The friars who built flourishing churches in Asia Minor (wiped out by the Mongol hords) or Francis Xavier dying off the shore of China were part of the mission agencies of their day (You could think of them as Catholic equivalents of the Sudan Interior Mission or YWAM with life-long vows)
As one of you readers pointed out. it is true that in Catholic understanding, lay people can't "plant churches" as evangelicals understand the term - because the whole Church is not present until the ordained office - and therefore the Eucharist, and the Mass is present as well.
But there is no reason that we couldn't do as the lay men who brought to Christianity to Korea did - share the faith, create small Christian communities, baptize, and the ask for a priest.

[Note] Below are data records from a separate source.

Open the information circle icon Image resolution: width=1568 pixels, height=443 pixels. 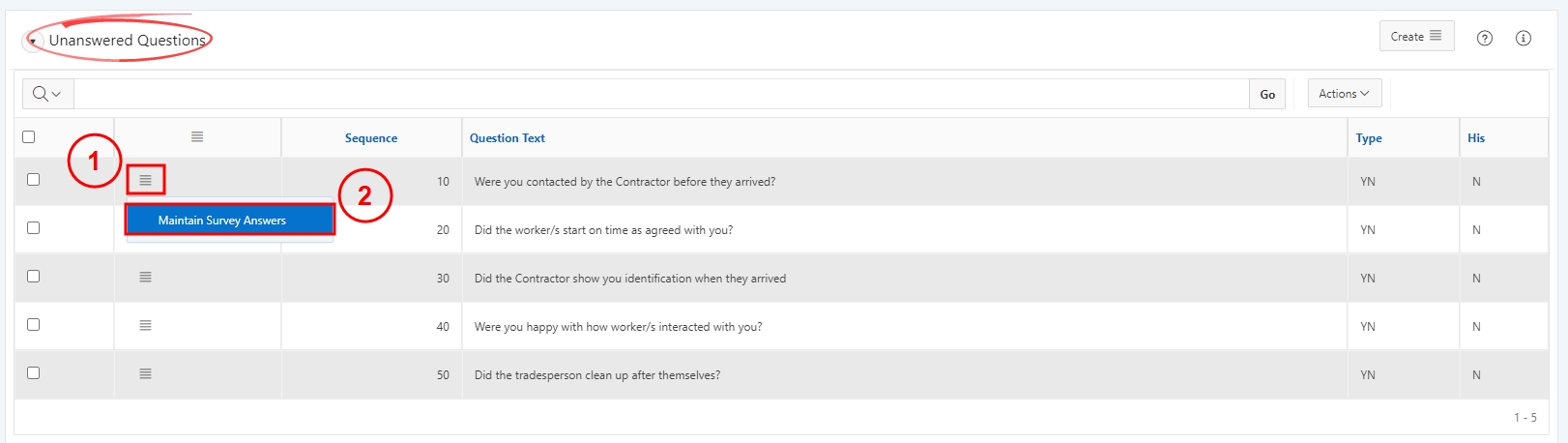[x=1524, y=38]
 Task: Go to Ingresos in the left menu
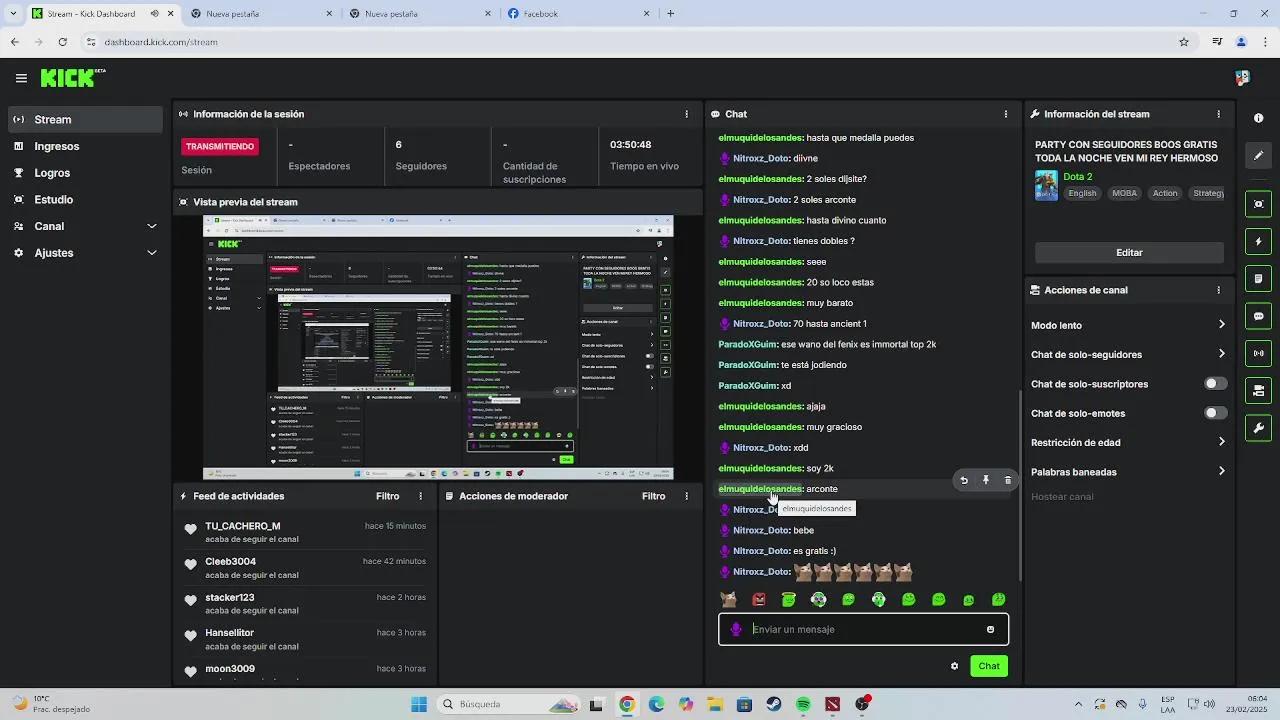[x=56, y=146]
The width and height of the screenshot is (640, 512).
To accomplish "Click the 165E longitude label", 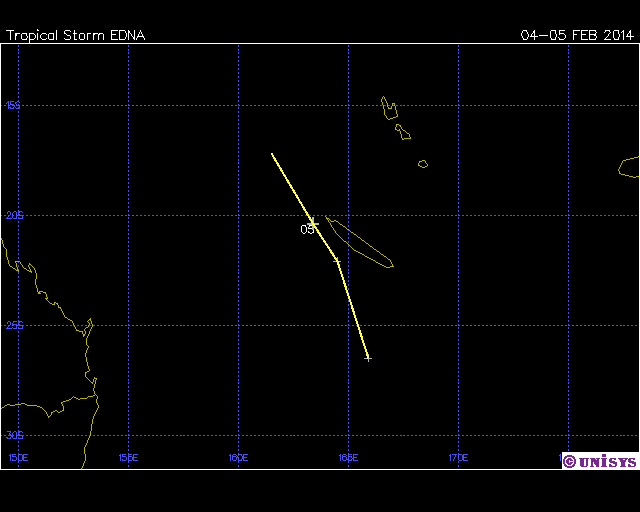I will (348, 458).
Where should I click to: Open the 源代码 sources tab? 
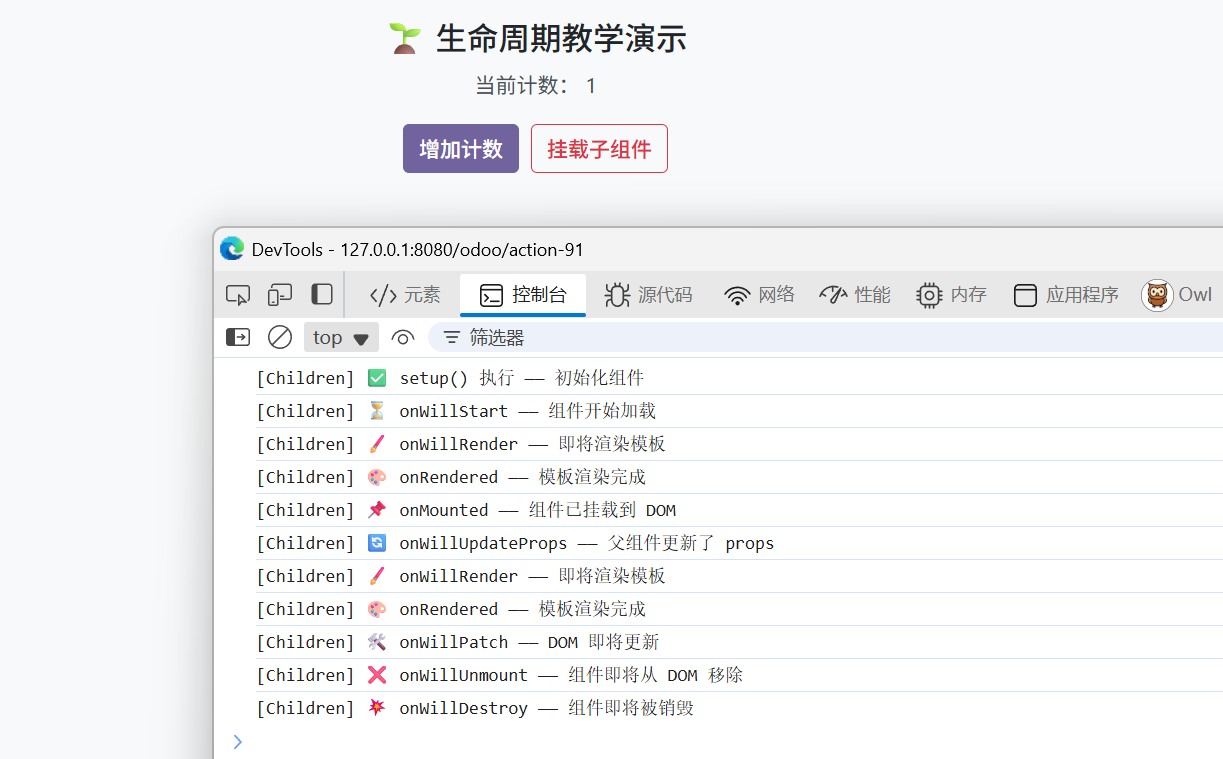tap(648, 295)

Today, the various lay movements (charismatic renewal, Neocatechumenate, many others) are very involved in missions of various kinds - some of it frontier. But frontier missions are almost always the work of individuals or small groups and are conducted very quietly, not the highly publicized and organized forms found among evangelicals today.
There is no reason theologically that this should be so but Catholic do have such a sense that the vast majority of their 1.2 billion member body needs initial evangelization and that so few are focusing on that, that it is easy to forget about the others.
As St. Dominic would say "what about the others?"
Hope that is useful.
Dear Sherry,
You are a font of knowledge, thank you so much! Very helpful indeed. I am particularly interested in Montreal.
BTW, do you have any contacts with the Congregation for propaganda fide at the Vatican? I would enjoy very much being in touch with them for my research.
I would like to mention (to Rob specifically) that it doesn't make witnessing to your neighbors any less valuable! We need evangelists in the community to tell others about Christ as much as we need workers out in the far-flung fields!